And when i try to engage with some accounts i got a "thanks" feedback. Lol
Its hard for me create this kind of discussion and engagement... But I'm working to improve it creating some disclosure and questions asked
We are used to comment with 'fist' - 'nice' - 'good' - or any others ine world comment... But sure we all going to change it, engaging with more meaningful comments and respect. Also Lot of haters behind anonymous profiles
I think that is the typical response. As mentioned, we often do thanks or good, and people will do it too. It is quite difficult to engage. I agree that it is on how we put out our comments that can ignite conversation. I think that your doing the rigth thing to find something to ask or some disclosure. It is on our nature to respond to whom we know or for some, who they can benefit with. It is always in the two side of a coin. Yeah, anonimosity can also hinder engagement. Have some !PIZZA
Maybe those are the only comments the person can afford to give anyway. You don't have to take it personal that someone out there didn't reciprocate the same level of value you give or more. It's just their preference to give you that amount due at that period for your time.

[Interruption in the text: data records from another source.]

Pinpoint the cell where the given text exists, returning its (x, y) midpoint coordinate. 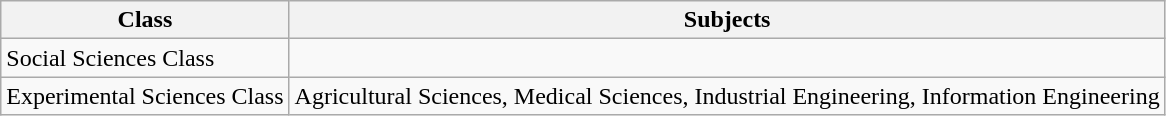
Agricultural Sciences, Medical Sciences, Industrial Engineering, Information Engineering (727, 96)
Social Sciences Class (145, 58)
Class (145, 20)
Subjects (727, 20)
Experimental Sciences Class (145, 96)
Find where the given text appears and provide that cell's center as (x, y) coordinate. 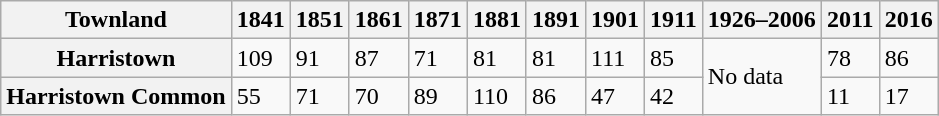
1861 (378, 20)
Harristown (116, 58)
17 (908, 96)
111 (616, 58)
42 (674, 96)
2011 (850, 20)
Townland (116, 20)
70 (378, 96)
Harristown Common (116, 96)
110 (496, 96)
1851 (320, 20)
87 (378, 58)
1881 (496, 20)
47 (616, 96)
1871 (438, 20)
1901 (616, 20)
1926–2006 (762, 20)
2016 (908, 20)
1911 (674, 20)
1841 (260, 20)
85 (674, 58)
1891 (556, 20)
91 (320, 58)
89 (438, 96)
11 (850, 96)
78 (850, 58)
109 (260, 58)
55 (260, 96)
No data (762, 77)
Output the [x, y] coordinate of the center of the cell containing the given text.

To expect people to give meaningful comments and be engaging is a recipe for disappointment. Rather, I think it's better to appreciate that even when they failed to meet your expectations, some acts of reciprocating attention were made than ignore you completely.

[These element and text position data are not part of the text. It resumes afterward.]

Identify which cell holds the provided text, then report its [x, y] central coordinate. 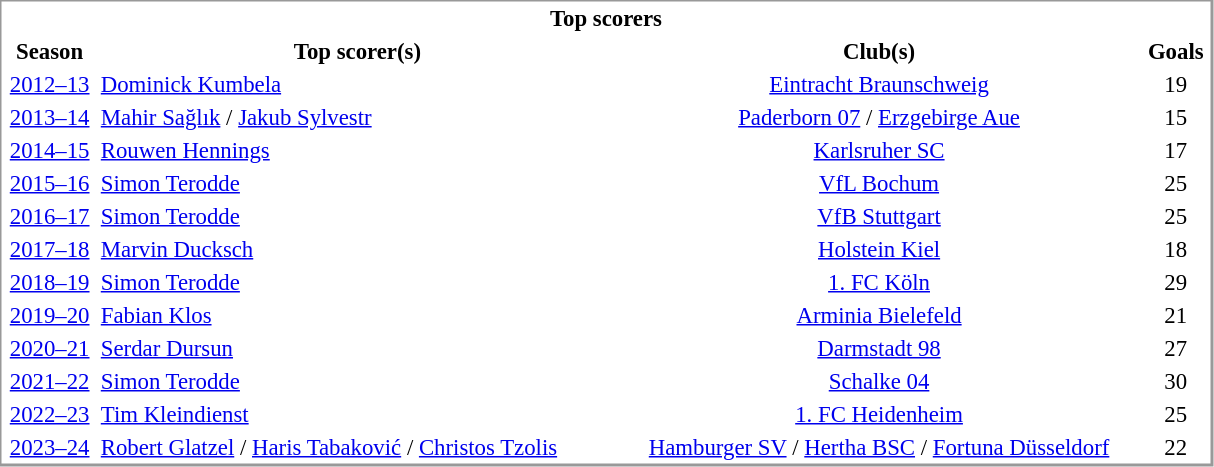
2015–16 [50, 184]
Mahir Sağlık / Jakub Sylvestr [358, 118]
2019–20 [50, 316]
Fabian Klos [358, 316]
18 [1176, 250]
21 [1176, 316]
Goals [1176, 52]
2022–23 [50, 414]
VfB Stuttgart [879, 216]
Top scorer(s) [358, 52]
30 [1176, 382]
Paderborn 07 / Erzgebirge Aue [879, 118]
19 [1176, 84]
Rouwen Hennings [358, 150]
27 [1176, 348]
1. FC Heidenheim [879, 414]
Darmstadt 98 [879, 348]
2016–17 [50, 216]
2018–19 [50, 282]
Schalke 04 [879, 382]
2013–14 [50, 118]
2021–22 [50, 382]
Tim Kleindienst [358, 414]
15 [1176, 118]
Club(s) [879, 52]
2014–15 [50, 150]
29 [1176, 282]
Serdar Dursun [358, 348]
2023–24 [50, 448]
2020–21 [50, 348]
Marvin Ducksch [358, 250]
2017–18 [50, 250]
Dominick Kumbela [358, 84]
Eintracht Braunschweig [879, 84]
VfL Bochum [879, 184]
Holstein Kiel [879, 250]
Robert Glatzel / Haris Tabaković / Christos Tzolis [358, 448]
Season [50, 52]
Hamburger SV / Hertha BSC / Fortuna Düsseldorf [879, 448]
Karlsruher SC [879, 150]
Arminia Bielefeld [879, 316]
22 [1176, 448]
2012–13 [50, 84]
Top scorers [606, 18]
1. FC Köln [879, 282]
17 [1176, 150]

It's not all the time that people have something valuable to say to add to the conversation so an emoji fist bump is a neutral way of saying agreement and acknowledgement without admitting I got nothing to add to the discussion.
I totally agree.
Sometimes just few words are the right amount.
But when we are talking about build an audience and engage, it's good to try create that discussion on your post and attack more people for that discussion.
Otherwise you are missing people that tried to engage and you didn't follow the flow.
I think part of the reason is having an cross cultural insight to how the other person perceives flow. I mean, we can come from different cultures and each culture has their own manner of communicating disagreement from subtle to overt ways and it's expounded by the change in vocabulary. And sometimes people just don't want to put more energy on areas they can already agree or disagree on.
To be fully invested in a discussion and expecting the other to reciprocate that attention given online is just common courtesy but it happening online also means it may be asking too much. From both sides of the coin I can weigh in and excuse people for bailing out on the discussion no matter how invested I am into it, just cause they probably don't have the time to spare to dwell on it and that's perfectly natural.
Building and engaging is like a joke, it can be hit or miss and ones best bet is appealing to the general areas where mutual agreement can be reached rather than find resolution to a conflict that they may not be invested in the discussion at hand.